How easy it is to mis-interpret all those bumpy phases of change as defeat or dismissal or the abbreviation of what we are focused on achieving. And how tempting it is to choose an exit ramp inside the mess of change that takes us right back to what we were leaving or what we haven’t fully learned. Inside the change is a long stretch of mess and pavement. Inside that turbulence and boredom and fatigue, we’ve got to “Stay in our mile.” One foot in front of the other while we continue to believe in the goal of change and the outcome of it. Trusting the process and leaning into the time it takes to get there.
09/04/2025
Savor. September affords us endless opportunities to practice savor. And our five senses: Sight, Sound, Smell, Taste and Touch can lead the way. I recently read Gretchen Rubin’s book, “Life in Five Senses” and it captured her quest to live each day drenched in what her senses could magnify and bring into focus. As she traveled each day with greater sensitivity to what her five senses could observe or collect, she discovered a different kind of vitality or richness to her days.
The five senses have also been identified as a means to bring us back to the present moment and help us zoom in on just where we are when our minds want to travel either back to the past or much forward into an uncertain future. Stopping right where you are, right now and collecting 5 Sights, 4 Sounds, 3 Smells, 2 Tastes and 1 Touch can bring you back to center and help abbreviate an anxious moment.
I challenge you to engage this wonderful capacity we have to take in the world around us and be comforted by it.
07/21/2025
The butterfly effect is a scientific concept developed by Edward Lorenz. He studied weather data and determined that a small condition change can produce a significant change in weather outcomes. This concept became known as “The Butterfly Effect” suggesting that something as small as a butterfly’s wings flapping could reshape weather patterns.
In a couple weeks, we will begin to see Monarch butterflies here in Central Illinois passing through on their 3,000 mile migration to Mexico. Their tiny and delicate stature makes such a feat seemingly impossible. It takes 3 generations of butterflies to make that passage but even still, it is astounding.
As you come across them, on a walk to work or being outside exercising or gathering with friends, be reminded that something that small can alter weather systems. We don’t have to move mountains in our lives to see change. We can make tiny improvements that guide us into new territories of course altering outcomes.
06/24/2025
We are all at mid-year.

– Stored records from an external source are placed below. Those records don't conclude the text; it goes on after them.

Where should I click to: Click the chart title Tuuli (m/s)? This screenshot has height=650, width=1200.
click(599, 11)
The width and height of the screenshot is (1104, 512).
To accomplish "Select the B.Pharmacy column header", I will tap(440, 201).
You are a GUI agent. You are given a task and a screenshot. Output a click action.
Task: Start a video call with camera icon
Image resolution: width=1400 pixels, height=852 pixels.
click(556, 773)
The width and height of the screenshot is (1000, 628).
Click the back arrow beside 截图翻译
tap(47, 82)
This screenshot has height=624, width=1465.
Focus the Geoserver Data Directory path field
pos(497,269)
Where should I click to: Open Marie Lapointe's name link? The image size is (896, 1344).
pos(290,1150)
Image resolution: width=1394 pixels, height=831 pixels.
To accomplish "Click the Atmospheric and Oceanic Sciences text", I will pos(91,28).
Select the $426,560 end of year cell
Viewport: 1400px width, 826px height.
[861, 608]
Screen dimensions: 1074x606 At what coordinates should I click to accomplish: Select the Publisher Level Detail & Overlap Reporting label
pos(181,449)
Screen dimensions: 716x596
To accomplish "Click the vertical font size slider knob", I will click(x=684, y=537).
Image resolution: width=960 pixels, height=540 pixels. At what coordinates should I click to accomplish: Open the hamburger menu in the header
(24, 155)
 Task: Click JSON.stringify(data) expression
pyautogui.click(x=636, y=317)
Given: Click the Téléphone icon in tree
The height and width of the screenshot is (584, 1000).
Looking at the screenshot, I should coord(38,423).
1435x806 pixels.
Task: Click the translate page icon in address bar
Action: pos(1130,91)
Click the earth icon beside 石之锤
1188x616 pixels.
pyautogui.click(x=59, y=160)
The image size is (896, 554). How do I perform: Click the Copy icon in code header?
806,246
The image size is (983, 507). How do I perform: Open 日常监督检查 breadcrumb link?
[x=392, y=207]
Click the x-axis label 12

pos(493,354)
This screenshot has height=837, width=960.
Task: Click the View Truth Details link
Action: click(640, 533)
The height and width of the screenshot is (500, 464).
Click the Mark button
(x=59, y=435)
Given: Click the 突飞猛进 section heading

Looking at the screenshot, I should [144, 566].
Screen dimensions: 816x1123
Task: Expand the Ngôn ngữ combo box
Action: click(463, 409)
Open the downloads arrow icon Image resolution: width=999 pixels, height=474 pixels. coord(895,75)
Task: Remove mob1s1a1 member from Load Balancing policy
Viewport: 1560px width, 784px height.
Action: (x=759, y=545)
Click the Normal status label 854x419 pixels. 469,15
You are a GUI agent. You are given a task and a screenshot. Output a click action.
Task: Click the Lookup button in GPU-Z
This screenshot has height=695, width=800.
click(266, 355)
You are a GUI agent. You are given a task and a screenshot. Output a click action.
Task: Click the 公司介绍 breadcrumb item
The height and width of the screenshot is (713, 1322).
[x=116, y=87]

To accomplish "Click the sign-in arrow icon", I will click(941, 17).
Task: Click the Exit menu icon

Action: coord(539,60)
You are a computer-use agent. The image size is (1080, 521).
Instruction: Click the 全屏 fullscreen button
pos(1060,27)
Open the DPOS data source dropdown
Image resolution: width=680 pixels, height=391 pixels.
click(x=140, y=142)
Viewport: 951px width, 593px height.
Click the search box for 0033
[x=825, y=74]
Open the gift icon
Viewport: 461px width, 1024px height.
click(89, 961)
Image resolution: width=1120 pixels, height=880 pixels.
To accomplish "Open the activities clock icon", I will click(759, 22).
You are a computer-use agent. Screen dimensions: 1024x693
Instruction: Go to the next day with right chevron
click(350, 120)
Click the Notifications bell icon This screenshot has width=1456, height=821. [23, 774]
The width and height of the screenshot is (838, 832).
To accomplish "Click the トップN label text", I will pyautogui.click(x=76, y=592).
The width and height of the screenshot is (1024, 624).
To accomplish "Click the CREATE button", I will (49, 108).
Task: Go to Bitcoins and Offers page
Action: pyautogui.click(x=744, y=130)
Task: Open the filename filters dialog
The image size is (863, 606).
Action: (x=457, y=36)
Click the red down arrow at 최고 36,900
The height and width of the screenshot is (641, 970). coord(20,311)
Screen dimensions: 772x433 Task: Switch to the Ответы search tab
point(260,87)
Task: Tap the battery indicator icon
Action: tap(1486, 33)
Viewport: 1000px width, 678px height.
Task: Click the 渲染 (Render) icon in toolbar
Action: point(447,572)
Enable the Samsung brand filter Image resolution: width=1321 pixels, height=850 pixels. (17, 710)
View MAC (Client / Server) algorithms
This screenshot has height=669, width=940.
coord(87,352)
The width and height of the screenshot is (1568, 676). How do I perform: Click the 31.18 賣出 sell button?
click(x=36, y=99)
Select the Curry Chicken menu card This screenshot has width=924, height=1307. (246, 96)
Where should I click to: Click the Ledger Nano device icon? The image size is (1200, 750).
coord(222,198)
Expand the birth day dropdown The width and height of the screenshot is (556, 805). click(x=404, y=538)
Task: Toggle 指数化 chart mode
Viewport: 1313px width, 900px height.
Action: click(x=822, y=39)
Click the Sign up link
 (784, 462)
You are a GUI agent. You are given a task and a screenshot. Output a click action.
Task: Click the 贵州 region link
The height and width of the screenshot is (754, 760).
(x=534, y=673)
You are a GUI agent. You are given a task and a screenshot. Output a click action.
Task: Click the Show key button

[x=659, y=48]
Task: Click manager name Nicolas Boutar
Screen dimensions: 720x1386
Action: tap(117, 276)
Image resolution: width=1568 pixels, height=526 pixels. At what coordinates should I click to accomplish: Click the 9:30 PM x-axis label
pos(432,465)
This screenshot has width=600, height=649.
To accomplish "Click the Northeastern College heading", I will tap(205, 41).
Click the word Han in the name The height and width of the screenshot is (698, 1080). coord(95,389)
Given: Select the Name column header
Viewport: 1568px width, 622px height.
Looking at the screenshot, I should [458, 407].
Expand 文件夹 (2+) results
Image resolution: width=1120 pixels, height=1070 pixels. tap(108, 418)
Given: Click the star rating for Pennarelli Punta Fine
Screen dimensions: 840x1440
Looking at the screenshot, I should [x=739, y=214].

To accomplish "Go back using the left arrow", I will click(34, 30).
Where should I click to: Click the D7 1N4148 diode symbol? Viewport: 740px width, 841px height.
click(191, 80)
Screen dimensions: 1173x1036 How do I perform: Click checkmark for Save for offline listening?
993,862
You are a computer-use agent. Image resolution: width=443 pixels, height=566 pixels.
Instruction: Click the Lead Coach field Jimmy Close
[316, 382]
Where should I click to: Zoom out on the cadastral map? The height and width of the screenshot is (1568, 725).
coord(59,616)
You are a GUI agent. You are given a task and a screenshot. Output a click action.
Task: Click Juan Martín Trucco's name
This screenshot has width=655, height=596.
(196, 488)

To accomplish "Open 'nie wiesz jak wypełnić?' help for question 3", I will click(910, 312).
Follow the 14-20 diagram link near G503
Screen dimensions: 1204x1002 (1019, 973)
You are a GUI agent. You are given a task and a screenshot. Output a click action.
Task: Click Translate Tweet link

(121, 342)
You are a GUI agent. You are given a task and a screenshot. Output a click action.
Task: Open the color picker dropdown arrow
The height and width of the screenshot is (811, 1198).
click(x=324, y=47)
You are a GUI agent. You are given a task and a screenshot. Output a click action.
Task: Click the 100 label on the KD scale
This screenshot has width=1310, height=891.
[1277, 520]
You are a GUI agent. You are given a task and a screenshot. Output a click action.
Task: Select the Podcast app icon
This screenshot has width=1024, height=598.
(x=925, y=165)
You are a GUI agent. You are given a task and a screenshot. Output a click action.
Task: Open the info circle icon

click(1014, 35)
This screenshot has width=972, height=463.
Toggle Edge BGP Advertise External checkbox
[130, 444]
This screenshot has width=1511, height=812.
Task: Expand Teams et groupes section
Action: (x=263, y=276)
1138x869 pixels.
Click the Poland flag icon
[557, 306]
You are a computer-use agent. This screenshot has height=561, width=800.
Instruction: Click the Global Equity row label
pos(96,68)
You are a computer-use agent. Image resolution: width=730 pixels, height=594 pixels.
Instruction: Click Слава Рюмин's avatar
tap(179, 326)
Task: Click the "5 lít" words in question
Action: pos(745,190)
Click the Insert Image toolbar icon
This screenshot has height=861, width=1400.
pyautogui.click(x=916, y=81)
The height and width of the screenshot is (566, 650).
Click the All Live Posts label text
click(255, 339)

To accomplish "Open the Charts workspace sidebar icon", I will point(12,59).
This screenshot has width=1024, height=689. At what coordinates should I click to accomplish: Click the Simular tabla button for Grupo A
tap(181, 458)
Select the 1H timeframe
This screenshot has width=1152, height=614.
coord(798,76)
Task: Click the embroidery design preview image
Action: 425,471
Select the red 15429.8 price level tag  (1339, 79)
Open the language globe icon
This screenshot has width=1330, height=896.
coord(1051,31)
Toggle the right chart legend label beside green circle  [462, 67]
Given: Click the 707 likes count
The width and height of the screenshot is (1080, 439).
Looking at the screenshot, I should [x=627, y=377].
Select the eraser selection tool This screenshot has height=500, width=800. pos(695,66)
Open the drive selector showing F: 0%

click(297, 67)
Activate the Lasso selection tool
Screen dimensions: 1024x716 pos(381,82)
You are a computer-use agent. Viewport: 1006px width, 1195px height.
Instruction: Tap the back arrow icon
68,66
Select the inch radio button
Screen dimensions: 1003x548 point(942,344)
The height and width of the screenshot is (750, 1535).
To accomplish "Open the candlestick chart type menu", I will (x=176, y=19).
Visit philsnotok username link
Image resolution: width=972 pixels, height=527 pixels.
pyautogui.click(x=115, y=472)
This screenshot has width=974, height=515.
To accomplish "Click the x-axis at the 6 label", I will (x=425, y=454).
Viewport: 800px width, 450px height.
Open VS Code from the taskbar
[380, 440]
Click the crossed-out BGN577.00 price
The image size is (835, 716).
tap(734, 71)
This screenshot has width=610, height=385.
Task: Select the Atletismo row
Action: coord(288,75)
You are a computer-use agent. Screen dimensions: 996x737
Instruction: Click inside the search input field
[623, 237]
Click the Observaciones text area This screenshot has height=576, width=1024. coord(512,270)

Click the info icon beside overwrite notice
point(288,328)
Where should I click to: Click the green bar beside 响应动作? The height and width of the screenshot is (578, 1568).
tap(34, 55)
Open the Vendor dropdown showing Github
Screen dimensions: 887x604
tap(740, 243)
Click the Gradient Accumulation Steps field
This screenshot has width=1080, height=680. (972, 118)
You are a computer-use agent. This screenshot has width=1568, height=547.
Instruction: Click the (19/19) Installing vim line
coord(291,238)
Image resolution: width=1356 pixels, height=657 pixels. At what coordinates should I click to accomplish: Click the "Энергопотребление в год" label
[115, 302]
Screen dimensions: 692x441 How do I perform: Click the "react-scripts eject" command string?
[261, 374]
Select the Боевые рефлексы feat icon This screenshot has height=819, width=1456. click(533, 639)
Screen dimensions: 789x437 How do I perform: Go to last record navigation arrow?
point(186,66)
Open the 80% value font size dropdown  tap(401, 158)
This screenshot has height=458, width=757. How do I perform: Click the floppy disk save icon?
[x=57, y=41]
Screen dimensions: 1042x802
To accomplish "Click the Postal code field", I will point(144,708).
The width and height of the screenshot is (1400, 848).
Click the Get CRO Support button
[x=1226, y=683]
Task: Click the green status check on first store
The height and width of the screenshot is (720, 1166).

Good time to check in on your peace. How are you doing? Are you at peace with yourself? Etty Hillesum, a Dutch survivor of a concentration camp in 1943, is quoted as saying, “Ultimately we have just one moral duty: to reclaim large areas of peace within ourselves.” How is that going? And have you begun the permission process in that claim? Seems like most of us try to get there from the outside in. We try to order and re-order outside circumstances hoping that will deliver the peace we crave. . . But Etty invites us to think differently. She asks us to restore our peace within ourselves.
How? I believe some of the how is inside Mahatma Gandhi’s reflection: “Peace is not the absence of conflict but the ability to cope with it.” Part of restoring peace within ourselves is about distress tolerance; it is about returning to a state of elasticity- where we bounce back from stressful events and circumstances and come back to a place of center or calm. Permission comes in the form of recognizing that we first have a relationship with ourselves prior to and previous to any other relationship we are engaged in. Go there first and then discover that the peace you carry is contagious.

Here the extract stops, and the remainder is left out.